+++ Listed records +++

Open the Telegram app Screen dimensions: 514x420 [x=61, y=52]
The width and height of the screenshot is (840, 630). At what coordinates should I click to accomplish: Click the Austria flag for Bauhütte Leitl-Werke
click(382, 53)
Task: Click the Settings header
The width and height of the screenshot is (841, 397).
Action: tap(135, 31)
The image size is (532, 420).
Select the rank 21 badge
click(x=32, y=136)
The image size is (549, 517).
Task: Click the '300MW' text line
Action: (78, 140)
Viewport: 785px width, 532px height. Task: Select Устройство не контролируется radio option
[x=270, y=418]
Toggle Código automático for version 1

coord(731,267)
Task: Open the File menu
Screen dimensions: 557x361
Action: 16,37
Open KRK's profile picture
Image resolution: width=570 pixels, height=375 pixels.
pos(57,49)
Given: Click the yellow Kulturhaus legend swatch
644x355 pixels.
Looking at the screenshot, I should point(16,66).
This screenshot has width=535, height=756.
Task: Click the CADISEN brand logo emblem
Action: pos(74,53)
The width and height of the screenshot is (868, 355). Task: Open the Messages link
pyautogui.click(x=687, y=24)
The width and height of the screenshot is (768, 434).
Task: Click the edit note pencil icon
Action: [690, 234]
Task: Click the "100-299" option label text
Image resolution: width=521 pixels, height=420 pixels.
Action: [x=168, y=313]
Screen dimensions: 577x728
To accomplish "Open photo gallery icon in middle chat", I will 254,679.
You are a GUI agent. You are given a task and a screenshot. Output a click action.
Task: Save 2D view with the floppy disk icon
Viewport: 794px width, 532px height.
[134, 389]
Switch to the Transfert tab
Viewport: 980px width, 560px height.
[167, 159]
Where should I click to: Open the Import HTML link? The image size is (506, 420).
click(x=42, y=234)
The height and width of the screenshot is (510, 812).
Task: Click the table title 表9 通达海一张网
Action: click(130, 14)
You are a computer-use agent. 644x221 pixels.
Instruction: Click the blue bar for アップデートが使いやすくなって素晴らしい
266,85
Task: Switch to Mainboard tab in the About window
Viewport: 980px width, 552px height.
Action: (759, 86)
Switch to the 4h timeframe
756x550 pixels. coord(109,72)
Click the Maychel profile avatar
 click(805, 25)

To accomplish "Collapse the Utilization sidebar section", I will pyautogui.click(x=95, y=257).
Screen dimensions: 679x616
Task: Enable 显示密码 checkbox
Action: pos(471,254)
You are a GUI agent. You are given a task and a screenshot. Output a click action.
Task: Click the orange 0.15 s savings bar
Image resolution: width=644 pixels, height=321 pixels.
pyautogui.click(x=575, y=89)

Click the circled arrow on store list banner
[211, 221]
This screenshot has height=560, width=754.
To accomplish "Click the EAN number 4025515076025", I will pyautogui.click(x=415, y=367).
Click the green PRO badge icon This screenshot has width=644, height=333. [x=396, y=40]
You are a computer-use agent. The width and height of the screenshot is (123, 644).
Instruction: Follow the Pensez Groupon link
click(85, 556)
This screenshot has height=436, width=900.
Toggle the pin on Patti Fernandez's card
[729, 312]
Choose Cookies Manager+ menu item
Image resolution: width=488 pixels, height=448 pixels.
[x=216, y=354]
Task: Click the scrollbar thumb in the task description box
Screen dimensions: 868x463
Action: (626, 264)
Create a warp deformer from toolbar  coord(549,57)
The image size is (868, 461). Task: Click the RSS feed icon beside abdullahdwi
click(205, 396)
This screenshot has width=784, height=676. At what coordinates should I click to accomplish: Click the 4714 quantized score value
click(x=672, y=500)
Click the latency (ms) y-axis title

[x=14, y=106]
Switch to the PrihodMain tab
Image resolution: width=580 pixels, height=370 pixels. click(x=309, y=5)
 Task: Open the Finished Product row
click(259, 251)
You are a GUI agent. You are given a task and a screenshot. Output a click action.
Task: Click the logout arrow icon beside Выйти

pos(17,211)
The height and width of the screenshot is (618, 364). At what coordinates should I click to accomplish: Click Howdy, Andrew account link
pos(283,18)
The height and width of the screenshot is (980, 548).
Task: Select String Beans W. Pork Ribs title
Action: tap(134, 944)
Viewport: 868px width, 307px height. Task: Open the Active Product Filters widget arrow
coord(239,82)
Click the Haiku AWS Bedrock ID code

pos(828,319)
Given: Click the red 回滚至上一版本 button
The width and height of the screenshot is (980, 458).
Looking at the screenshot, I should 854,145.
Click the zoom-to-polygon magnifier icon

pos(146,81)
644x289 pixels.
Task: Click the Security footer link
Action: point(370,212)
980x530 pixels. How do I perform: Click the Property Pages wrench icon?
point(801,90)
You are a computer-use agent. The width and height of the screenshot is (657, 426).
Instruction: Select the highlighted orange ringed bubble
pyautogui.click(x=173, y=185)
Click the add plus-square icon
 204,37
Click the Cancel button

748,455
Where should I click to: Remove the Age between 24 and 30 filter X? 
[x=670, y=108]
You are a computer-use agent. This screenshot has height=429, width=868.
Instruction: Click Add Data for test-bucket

+++

:: Exercise objective ::
Your reply should consist of all the records, set down exactly.

:: Solution ::
Open the Telegram app Screen dimensions: 514x420 [x=61, y=52]
The width and height of the screenshot is (840, 630). At what coordinates should I click to accomplish: Click the Austria flag for Bauhütte Leitl-Werke
click(382, 53)
Task: Click the Settings header
The width and height of the screenshot is (841, 397).
Action: tap(135, 31)
The image size is (532, 420).
Select the rank 21 badge
click(x=32, y=136)
The image size is (549, 517).
Task: Click the '300MW' text line
Action: (78, 140)
Viewport: 785px width, 532px height. Task: Select Устройство не контролируется radio option
[x=270, y=418]
Toggle Código automático for version 1

coord(731,267)
Task: Open the File menu
Screen dimensions: 557x361
Action: 16,37
Open KRK's profile picture
Image resolution: width=570 pixels, height=375 pixels.
pos(57,49)
Given: Click the yellow Kulturhaus legend swatch
644x355 pixels.
Looking at the screenshot, I should point(16,66).
This screenshot has width=535, height=756.
Task: Click the CADISEN brand logo emblem
Action: pos(74,53)
The width and height of the screenshot is (868, 355). Task: Open the Messages link
pyautogui.click(x=687, y=24)
The width and height of the screenshot is (768, 434).
Task: Click the edit note pencil icon
Action: [690, 234]
Task: Click the "100-299" option label text
Image resolution: width=521 pixels, height=420 pixels.
Action: [x=168, y=313]
Screen dimensions: 577x728
To accomplish "Open photo gallery icon in middle chat", I will 254,679.
You are a GUI agent. You are given a task and a screenshot. Output a click action.
Task: Save 2D view with the floppy disk icon
Viewport: 794px width, 532px height.
[134, 389]
Switch to the Transfert tab
Viewport: 980px width, 560px height.
[167, 159]
Where should I click to: Open the Import HTML link? The image size is (506, 420).
click(x=42, y=234)
The height and width of the screenshot is (510, 812).
Task: Click the table title 表9 通达海一张网
Action: click(130, 14)
You are a computer-use agent. 644x221 pixels.
Instruction: Click the blue bar for アップデートが使いやすくなって素晴らしい
266,85
Task: Switch to Mainboard tab in the About window
Viewport: 980px width, 552px height.
Action: (759, 86)
Switch to the 4h timeframe
756x550 pixels. coord(109,72)
Click the Maychel profile avatar
 click(805, 25)

To accomplish "Collapse the Utilization sidebar section", I will pyautogui.click(x=95, y=257).
Screen dimensions: 679x616
Task: Enable 显示密码 checkbox
Action: pos(471,254)
You are a GUI agent. You are given a task and a screenshot. Output a click action.
Task: Click the orange 0.15 s savings bar
Image resolution: width=644 pixels, height=321 pixels.
pyautogui.click(x=575, y=89)

Click the circled arrow on store list banner
[211, 221]
This screenshot has height=560, width=754.
To accomplish "Click the EAN number 4025515076025", I will pyautogui.click(x=415, y=367).
Click the green PRO badge icon This screenshot has width=644, height=333. [x=396, y=40]
You are a computer-use agent. The width and height of the screenshot is (123, 644).
Instruction: Follow the Pensez Groupon link
click(85, 556)
This screenshot has height=436, width=900.
Toggle the pin on Patti Fernandez's card
[729, 312]
Choose Cookies Manager+ menu item
Image resolution: width=488 pixels, height=448 pixels.
[x=216, y=354]
Task: Click the scrollbar thumb in the task description box
Screen dimensions: 868x463
Action: (626, 264)
Create a warp deformer from toolbar  coord(549,57)
The image size is (868, 461). Task: Click the RSS feed icon beside abdullahdwi
click(205, 396)
This screenshot has width=784, height=676. At what coordinates should I click to accomplish: Click the 4714 quantized score value
click(x=672, y=500)
Click the latency (ms) y-axis title

[x=14, y=106]
Switch to the PrihodMain tab
Image resolution: width=580 pixels, height=370 pixels. click(x=309, y=5)
 Task: Open the Finished Product row
click(259, 251)
You are a GUI agent. You are given a task and a screenshot. Output a click action.
Task: Click the logout arrow icon beside Выйти

pos(17,211)
The height and width of the screenshot is (618, 364). At what coordinates should I click to accomplish: Click Howdy, Andrew account link
pos(283,18)
The height and width of the screenshot is (980, 548).
Task: Select String Beans W. Pork Ribs title
Action: tap(134, 944)
Viewport: 868px width, 307px height. Task: Open the Active Product Filters widget arrow
coord(239,82)
Click the Haiku AWS Bedrock ID code

pos(828,319)
Given: Click the red 回滚至上一版本 button
The width and height of the screenshot is (980, 458).
Looking at the screenshot, I should 854,145.
Click the zoom-to-polygon magnifier icon

pos(146,81)
644x289 pixels.
Task: Click the Security footer link
Action: point(370,212)
980x530 pixels. How do I perform: Click the Property Pages wrench icon?
point(801,90)
You are a computer-use agent. The width and height of the screenshot is (657, 426).
Instruction: Select the highlighted orange ringed bubble
pyautogui.click(x=173, y=185)
Click the add plus-square icon
 204,37
Click the Cancel button

748,455
Where should I click to: Remove the Age between 24 and 30 filter X? 
[x=670, y=108]
You are a computer-use agent. This screenshot has height=429, width=868.
Instruction: Click Add Data for test-bucket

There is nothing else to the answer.